Task statement: Please repeat exactly the lines below from the one containing "Task: Open the chart/graph analysis tool" down to the one containing "Click the Speichern", both included, and nothing else.
-- Material supplied follows --
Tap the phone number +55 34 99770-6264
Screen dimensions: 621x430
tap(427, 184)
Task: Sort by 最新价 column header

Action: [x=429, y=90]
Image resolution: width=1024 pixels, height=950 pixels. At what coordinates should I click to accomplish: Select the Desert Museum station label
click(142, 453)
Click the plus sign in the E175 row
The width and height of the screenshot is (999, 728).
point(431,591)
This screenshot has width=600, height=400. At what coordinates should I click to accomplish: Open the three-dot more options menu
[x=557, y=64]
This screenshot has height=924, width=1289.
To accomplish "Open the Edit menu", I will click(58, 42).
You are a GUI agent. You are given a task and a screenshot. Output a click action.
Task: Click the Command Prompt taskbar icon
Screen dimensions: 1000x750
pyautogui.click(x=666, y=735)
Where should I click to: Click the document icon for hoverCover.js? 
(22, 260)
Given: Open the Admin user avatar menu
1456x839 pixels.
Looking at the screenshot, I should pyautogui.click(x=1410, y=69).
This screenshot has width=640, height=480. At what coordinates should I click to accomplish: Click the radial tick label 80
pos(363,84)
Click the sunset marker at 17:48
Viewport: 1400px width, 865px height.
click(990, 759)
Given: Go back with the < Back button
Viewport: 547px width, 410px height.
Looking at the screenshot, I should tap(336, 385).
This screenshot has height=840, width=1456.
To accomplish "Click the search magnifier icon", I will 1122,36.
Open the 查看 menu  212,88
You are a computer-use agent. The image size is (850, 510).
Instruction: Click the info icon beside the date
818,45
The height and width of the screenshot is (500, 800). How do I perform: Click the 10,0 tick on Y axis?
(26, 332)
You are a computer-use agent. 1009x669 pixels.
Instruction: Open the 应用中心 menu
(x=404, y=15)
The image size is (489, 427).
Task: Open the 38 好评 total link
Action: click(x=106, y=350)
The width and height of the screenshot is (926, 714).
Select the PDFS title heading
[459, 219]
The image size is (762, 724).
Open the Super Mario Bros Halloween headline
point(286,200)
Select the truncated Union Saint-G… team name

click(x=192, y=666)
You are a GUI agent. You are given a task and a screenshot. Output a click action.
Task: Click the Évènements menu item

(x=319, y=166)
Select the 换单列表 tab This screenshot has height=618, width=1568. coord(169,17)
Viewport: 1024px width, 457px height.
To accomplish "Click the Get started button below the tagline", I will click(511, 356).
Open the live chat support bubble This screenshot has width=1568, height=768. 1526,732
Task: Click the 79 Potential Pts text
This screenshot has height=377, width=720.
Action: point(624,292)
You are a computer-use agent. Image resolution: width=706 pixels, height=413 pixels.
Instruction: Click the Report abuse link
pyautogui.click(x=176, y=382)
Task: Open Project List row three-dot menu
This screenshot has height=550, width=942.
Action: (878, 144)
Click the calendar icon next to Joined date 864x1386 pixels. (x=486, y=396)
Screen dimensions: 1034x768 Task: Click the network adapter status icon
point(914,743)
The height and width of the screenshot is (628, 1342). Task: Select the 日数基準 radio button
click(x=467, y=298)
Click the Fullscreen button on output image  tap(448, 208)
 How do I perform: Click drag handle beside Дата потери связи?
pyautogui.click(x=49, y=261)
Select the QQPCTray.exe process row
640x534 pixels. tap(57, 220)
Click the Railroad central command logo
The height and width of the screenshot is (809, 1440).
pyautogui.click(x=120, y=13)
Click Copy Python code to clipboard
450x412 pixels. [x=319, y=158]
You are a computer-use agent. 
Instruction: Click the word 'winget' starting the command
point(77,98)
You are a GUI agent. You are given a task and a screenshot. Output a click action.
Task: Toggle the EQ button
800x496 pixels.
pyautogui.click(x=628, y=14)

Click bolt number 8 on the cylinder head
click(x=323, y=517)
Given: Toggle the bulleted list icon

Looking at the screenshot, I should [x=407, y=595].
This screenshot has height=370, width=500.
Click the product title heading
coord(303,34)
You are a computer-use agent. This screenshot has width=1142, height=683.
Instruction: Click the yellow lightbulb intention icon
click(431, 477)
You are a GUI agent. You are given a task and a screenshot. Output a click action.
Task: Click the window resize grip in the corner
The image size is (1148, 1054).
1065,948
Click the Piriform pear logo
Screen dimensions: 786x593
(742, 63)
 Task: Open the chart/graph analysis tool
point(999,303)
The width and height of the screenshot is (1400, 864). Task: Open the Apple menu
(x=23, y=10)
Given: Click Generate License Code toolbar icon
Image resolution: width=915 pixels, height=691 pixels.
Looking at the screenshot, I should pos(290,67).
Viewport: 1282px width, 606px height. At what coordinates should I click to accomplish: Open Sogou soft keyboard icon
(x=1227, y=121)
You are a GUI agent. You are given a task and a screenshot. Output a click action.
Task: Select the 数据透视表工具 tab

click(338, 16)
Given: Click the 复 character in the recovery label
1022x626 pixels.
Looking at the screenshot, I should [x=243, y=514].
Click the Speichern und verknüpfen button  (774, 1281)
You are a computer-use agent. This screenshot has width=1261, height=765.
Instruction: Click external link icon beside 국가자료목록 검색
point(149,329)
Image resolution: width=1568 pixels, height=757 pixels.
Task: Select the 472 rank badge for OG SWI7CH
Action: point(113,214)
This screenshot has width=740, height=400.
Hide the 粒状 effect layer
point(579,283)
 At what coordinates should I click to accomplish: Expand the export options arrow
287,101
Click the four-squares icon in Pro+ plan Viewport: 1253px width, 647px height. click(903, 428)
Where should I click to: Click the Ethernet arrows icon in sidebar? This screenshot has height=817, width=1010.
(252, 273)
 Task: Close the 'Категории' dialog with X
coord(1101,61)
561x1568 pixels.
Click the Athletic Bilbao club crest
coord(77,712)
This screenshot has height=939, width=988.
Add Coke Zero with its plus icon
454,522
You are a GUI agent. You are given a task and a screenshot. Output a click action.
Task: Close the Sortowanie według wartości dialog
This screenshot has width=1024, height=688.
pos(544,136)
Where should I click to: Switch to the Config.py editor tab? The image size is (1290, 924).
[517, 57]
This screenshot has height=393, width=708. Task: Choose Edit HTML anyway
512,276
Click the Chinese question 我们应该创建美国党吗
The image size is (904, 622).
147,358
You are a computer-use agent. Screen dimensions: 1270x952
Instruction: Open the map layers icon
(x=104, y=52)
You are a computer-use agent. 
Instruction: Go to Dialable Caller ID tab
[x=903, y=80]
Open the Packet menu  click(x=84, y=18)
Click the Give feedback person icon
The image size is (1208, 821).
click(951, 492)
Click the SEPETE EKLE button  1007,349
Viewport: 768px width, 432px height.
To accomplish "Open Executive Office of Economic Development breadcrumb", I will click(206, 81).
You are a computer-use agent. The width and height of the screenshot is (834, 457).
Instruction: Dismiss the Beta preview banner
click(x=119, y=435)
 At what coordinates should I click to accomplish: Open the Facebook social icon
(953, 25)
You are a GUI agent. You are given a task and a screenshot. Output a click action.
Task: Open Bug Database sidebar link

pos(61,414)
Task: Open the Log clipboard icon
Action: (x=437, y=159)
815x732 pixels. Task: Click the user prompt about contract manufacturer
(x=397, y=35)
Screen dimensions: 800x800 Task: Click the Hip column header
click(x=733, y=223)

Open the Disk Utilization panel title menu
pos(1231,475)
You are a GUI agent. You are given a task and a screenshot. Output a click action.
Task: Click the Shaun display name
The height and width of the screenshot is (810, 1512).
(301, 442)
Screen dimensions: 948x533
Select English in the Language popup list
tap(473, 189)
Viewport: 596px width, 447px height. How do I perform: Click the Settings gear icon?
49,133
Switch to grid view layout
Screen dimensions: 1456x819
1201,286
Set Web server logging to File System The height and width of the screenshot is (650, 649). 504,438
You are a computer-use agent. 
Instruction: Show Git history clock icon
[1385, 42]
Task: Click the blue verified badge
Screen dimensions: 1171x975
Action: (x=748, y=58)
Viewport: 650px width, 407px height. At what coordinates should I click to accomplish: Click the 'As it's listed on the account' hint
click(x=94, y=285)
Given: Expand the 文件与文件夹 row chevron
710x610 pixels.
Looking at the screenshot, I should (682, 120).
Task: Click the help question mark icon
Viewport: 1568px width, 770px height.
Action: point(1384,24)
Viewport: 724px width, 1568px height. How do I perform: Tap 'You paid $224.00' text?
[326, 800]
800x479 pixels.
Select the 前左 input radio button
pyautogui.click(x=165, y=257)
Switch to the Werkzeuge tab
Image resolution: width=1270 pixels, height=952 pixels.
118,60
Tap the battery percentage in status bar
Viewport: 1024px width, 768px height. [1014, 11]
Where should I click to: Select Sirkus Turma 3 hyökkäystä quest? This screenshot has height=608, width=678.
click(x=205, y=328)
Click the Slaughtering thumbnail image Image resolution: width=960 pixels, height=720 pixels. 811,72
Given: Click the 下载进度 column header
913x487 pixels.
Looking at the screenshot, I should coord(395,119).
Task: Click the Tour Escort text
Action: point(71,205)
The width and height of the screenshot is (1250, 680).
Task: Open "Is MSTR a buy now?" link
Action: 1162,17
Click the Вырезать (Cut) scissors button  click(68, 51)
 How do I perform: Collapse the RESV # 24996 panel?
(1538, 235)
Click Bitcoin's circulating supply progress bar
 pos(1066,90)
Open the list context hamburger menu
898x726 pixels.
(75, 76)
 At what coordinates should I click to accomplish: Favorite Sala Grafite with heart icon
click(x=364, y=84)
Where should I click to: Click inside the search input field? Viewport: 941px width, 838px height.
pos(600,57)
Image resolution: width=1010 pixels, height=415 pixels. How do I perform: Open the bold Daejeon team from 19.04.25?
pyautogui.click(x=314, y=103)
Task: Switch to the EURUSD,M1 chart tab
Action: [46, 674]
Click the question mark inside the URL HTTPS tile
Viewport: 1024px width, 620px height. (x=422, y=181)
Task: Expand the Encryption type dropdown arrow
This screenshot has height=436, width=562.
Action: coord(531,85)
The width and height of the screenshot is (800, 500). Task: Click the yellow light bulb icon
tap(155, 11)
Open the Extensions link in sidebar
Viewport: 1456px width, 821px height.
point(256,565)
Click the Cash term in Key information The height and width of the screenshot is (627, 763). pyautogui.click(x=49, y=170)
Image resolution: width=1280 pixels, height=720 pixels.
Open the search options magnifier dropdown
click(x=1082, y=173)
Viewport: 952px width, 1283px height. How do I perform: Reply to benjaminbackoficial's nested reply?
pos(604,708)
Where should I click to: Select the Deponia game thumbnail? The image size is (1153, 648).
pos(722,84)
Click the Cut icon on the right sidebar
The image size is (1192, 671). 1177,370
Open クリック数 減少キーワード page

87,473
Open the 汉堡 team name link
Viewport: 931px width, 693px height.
-- Material supplied concluded --
Reply:
 Task: Open the chart/graph analysis tool
point(999,303)
The width and height of the screenshot is (1400, 864). Task: Open the Apple menu
(x=23, y=10)
Given: Click Generate License Code toolbar icon
Image resolution: width=915 pixels, height=691 pixels.
Looking at the screenshot, I should pos(290,67).
Viewport: 1282px width, 606px height. At what coordinates should I click to accomplish: Open Sogou soft keyboard icon
(x=1227, y=121)
You are a GUI agent. You are given a task and a screenshot. Output a click action.
Task: Select the 数据透视表工具 tab

click(338, 16)
Given: Click the 复 character in the recovery label
1022x626 pixels.
Looking at the screenshot, I should [x=243, y=514].
Click the Speichern und verknüpfen button  (774, 1281)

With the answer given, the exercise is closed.